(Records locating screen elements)
----------------

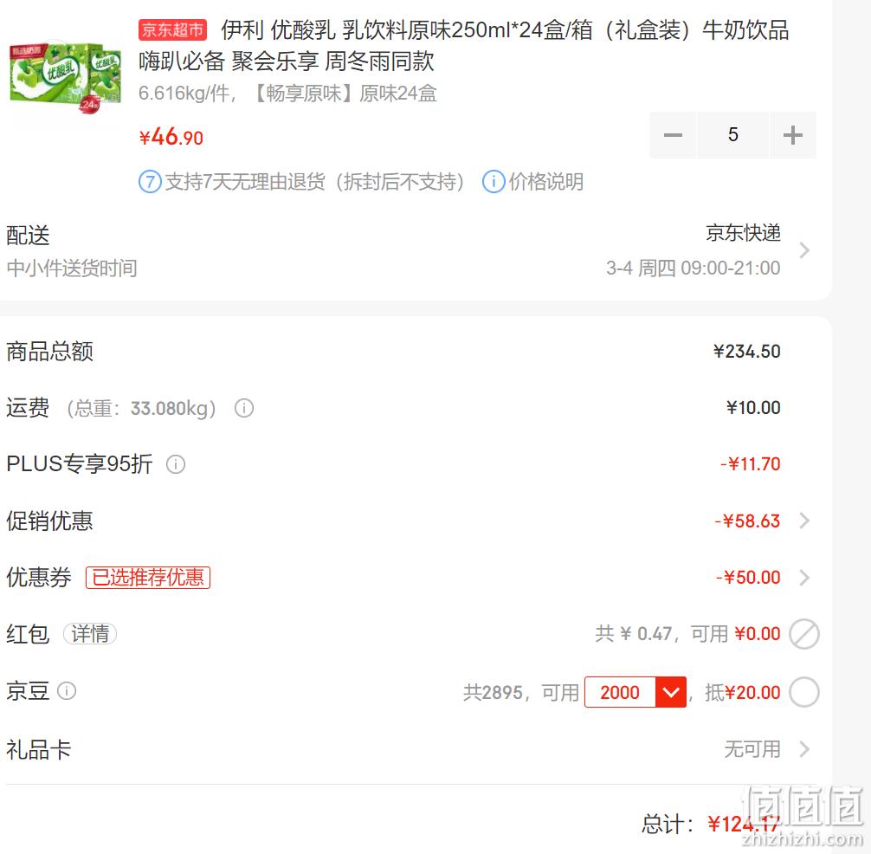Click the 详情 button beside 红包
Screen dimensions: 871x854
(x=90, y=633)
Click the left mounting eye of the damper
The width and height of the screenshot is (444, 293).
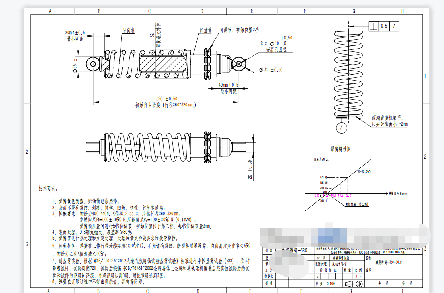pos(93,63)
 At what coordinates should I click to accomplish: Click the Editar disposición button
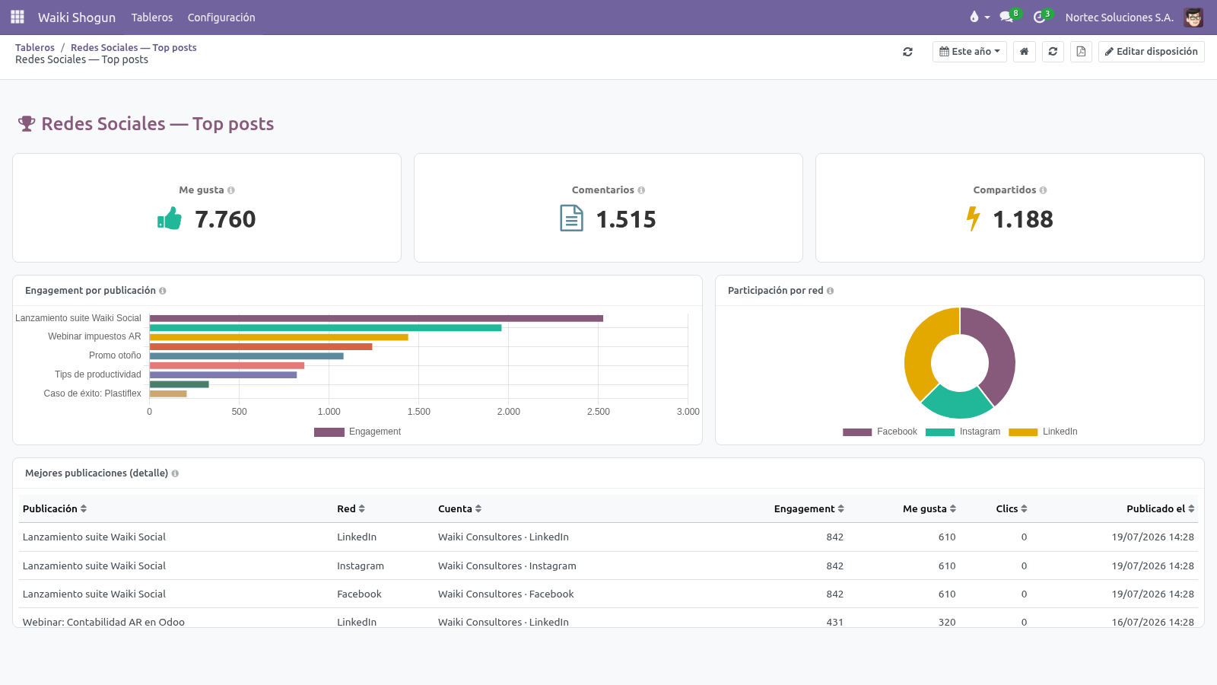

----------------

> _Goal_
Repeat all of the material above line for line, word for word, but leave the pictures out.

> _Expected answer_
Click the 详情 button beside 红包
Screen dimensions: 871x854
(x=90, y=633)
Click the left mounting eye of the damper
The width and height of the screenshot is (444, 293).
pos(93,63)
 At what coordinates should I click to accomplish: Click the Editar disposición button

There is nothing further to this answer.